- Exercise goal -
Copy out the material below word for word, starting at its first line and continuing up to and including the line that contains "Action: [x=42, y=393]".

--- start of Records to use ---

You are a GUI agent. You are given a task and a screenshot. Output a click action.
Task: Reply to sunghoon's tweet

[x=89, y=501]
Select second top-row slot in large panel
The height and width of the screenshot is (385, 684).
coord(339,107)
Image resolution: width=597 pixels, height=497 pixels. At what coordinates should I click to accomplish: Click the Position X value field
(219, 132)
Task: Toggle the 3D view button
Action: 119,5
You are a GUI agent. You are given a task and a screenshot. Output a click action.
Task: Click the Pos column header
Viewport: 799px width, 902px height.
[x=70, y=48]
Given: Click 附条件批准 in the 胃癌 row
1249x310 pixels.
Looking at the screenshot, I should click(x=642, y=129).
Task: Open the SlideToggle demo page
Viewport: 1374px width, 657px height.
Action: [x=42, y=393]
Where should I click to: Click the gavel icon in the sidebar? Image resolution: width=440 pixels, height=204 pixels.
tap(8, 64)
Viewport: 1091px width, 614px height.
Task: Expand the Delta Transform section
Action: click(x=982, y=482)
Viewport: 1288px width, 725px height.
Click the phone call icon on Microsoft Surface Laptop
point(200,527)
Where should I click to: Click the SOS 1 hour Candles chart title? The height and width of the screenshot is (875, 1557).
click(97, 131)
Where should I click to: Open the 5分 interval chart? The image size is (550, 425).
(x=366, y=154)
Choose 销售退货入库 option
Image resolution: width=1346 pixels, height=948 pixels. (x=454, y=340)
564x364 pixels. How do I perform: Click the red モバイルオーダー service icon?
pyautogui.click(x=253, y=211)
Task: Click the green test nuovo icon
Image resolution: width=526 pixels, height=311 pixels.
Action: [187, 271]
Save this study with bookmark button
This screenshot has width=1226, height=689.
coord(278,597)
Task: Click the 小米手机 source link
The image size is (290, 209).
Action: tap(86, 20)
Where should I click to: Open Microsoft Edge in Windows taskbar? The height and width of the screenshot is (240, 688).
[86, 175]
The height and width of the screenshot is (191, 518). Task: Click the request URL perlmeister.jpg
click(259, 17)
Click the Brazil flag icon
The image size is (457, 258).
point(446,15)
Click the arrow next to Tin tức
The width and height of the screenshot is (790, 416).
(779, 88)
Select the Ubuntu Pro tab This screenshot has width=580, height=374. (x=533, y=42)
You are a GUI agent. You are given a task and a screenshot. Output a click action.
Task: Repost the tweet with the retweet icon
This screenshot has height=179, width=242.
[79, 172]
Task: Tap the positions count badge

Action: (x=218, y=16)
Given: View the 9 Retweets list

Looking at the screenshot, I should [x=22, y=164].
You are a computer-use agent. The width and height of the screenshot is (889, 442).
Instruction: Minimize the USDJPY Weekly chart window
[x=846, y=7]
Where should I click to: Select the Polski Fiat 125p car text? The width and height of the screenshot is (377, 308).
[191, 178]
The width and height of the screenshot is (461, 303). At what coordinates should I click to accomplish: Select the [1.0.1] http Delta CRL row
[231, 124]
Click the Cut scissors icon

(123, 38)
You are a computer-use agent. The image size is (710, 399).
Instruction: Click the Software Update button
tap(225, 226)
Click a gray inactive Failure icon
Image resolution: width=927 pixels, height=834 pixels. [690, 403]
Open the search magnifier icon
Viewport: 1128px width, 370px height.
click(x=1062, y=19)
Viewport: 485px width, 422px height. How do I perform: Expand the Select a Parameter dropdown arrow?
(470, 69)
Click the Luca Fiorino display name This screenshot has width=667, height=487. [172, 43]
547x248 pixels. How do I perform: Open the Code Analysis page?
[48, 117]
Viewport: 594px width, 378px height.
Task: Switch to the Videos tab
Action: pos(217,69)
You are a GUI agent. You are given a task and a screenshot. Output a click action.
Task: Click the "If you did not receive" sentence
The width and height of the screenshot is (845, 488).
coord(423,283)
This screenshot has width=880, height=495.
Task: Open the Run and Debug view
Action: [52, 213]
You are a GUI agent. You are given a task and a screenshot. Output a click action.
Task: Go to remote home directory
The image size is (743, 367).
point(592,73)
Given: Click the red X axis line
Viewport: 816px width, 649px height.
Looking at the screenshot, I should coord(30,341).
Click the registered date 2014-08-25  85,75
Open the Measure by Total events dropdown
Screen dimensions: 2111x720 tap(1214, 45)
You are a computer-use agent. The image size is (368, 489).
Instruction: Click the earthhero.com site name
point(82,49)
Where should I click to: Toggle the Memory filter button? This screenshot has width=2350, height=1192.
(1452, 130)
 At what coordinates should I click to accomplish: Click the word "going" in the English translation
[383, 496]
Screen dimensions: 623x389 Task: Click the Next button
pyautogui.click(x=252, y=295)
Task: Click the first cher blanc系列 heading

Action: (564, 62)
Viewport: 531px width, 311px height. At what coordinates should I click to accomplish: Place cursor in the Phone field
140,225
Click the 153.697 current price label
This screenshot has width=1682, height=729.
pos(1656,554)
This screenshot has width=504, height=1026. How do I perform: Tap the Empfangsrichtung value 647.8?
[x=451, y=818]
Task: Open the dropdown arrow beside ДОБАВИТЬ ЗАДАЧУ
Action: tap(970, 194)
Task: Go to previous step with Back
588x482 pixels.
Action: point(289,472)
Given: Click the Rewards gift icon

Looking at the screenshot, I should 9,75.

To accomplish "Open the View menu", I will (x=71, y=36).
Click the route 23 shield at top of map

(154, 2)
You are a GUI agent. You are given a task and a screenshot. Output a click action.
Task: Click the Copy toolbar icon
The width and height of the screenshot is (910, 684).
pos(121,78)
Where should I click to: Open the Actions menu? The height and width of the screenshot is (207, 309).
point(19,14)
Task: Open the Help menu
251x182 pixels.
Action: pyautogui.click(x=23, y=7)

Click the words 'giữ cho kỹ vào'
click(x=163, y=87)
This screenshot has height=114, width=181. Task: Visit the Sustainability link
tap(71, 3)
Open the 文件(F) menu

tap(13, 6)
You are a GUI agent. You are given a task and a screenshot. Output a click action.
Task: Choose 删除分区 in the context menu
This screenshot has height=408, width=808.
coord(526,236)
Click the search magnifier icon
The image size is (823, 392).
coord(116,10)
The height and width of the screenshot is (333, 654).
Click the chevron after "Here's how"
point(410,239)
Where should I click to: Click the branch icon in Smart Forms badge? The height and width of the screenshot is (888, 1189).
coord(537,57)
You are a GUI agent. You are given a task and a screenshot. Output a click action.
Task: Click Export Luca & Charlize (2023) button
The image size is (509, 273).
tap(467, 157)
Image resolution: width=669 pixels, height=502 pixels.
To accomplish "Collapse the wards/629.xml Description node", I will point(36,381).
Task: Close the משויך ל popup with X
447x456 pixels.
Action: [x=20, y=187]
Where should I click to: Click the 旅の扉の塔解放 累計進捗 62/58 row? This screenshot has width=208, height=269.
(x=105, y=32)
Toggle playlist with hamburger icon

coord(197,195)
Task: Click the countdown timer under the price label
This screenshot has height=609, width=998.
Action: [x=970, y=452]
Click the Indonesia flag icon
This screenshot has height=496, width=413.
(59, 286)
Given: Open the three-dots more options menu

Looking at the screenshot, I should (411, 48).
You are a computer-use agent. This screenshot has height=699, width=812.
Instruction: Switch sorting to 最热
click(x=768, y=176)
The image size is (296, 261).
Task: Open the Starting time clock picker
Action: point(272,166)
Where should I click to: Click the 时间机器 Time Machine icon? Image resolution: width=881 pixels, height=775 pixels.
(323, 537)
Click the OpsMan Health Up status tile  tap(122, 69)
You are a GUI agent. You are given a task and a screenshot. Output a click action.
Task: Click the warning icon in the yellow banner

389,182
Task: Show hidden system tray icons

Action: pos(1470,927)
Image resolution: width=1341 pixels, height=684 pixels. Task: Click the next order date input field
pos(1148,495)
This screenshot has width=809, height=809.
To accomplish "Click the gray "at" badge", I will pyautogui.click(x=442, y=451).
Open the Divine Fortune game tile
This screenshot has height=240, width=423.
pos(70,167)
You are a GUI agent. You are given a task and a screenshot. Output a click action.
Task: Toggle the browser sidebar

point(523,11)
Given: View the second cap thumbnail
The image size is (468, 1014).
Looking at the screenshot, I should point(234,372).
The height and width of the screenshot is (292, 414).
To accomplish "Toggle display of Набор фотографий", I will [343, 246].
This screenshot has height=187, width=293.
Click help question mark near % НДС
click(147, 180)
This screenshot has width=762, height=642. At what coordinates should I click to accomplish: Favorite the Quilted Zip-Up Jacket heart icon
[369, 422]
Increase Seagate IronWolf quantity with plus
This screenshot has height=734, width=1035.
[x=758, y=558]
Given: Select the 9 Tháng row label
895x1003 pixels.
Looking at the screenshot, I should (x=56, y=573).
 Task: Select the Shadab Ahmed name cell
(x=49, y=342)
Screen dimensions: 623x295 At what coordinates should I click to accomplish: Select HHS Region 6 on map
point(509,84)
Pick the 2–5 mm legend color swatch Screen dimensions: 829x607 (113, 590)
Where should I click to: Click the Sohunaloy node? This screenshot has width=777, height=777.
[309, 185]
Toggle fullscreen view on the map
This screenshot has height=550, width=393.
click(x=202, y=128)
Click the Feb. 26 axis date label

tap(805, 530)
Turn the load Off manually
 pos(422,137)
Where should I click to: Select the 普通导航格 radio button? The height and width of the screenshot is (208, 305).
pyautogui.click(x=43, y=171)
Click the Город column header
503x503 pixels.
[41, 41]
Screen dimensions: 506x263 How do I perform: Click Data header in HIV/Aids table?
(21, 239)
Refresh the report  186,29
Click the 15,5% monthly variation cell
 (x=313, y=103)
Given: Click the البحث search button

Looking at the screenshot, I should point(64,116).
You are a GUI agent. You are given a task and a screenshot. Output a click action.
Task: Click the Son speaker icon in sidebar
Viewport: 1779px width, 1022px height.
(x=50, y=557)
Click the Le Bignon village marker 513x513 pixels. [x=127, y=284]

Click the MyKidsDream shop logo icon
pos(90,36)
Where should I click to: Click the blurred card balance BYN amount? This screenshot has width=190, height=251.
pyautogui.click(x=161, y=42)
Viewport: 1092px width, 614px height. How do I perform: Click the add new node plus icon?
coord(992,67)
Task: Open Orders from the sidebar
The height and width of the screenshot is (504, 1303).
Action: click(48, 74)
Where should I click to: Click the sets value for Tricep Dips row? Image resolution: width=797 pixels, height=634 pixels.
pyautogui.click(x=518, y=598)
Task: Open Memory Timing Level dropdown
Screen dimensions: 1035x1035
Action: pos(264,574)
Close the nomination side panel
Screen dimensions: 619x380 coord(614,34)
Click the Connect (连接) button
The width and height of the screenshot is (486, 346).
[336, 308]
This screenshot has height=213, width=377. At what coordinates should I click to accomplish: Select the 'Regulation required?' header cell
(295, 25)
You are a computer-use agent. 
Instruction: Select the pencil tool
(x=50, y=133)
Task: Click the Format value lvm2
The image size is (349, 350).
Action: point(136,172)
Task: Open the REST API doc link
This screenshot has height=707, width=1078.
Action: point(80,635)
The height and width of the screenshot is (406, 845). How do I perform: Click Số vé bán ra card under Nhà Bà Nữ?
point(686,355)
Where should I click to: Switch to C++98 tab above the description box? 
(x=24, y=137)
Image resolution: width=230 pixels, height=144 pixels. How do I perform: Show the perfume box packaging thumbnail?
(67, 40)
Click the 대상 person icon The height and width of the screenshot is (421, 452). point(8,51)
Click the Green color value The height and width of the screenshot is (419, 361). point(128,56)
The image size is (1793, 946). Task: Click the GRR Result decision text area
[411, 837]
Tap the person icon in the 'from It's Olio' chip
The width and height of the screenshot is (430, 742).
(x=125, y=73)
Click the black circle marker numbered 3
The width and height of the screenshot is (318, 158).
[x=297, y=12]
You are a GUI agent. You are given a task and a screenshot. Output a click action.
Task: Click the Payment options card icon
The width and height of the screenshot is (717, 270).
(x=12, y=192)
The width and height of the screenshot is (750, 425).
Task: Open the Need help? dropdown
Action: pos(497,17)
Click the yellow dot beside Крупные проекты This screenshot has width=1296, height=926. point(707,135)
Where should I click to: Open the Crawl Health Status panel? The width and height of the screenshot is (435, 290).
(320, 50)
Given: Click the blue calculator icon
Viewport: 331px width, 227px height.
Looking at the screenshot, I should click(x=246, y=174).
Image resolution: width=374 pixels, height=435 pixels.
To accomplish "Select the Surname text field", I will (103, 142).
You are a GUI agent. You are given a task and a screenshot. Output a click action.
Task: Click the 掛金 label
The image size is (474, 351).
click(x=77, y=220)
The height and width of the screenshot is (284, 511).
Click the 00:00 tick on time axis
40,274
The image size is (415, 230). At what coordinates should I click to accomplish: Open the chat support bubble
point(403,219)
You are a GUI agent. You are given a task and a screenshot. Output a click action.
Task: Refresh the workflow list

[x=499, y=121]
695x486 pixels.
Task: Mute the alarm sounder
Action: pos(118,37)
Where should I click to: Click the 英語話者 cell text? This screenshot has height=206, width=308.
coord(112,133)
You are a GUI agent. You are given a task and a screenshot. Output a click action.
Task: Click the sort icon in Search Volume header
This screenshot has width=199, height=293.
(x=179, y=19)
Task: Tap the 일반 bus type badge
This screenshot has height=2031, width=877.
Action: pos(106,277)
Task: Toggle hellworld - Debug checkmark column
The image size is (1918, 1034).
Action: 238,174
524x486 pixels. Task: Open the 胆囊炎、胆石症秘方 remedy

--- end of Records to use ---

- Answer to the exercise -
You are a GUI agent. You are given a task and a screenshot. Output a click action.
Task: Reply to sunghoon's tweet

[x=89, y=501]
Select second top-row slot in large panel
The height and width of the screenshot is (385, 684).
coord(339,107)
Image resolution: width=597 pixels, height=497 pixels. At what coordinates should I click to accomplish: Click the Position X value field
(219, 132)
Task: Toggle the 3D view button
Action: 119,5
You are a GUI agent. You are given a task and a screenshot. Output a click action.
Task: Click the Pos column header
Viewport: 799px width, 902px height.
[x=70, y=48]
Given: Click 附条件批准 in the 胃癌 row
1249x310 pixels.
Looking at the screenshot, I should click(x=642, y=129).
Task: Open the SlideToggle demo page
Viewport: 1374px width, 657px height.
Action: [x=42, y=393]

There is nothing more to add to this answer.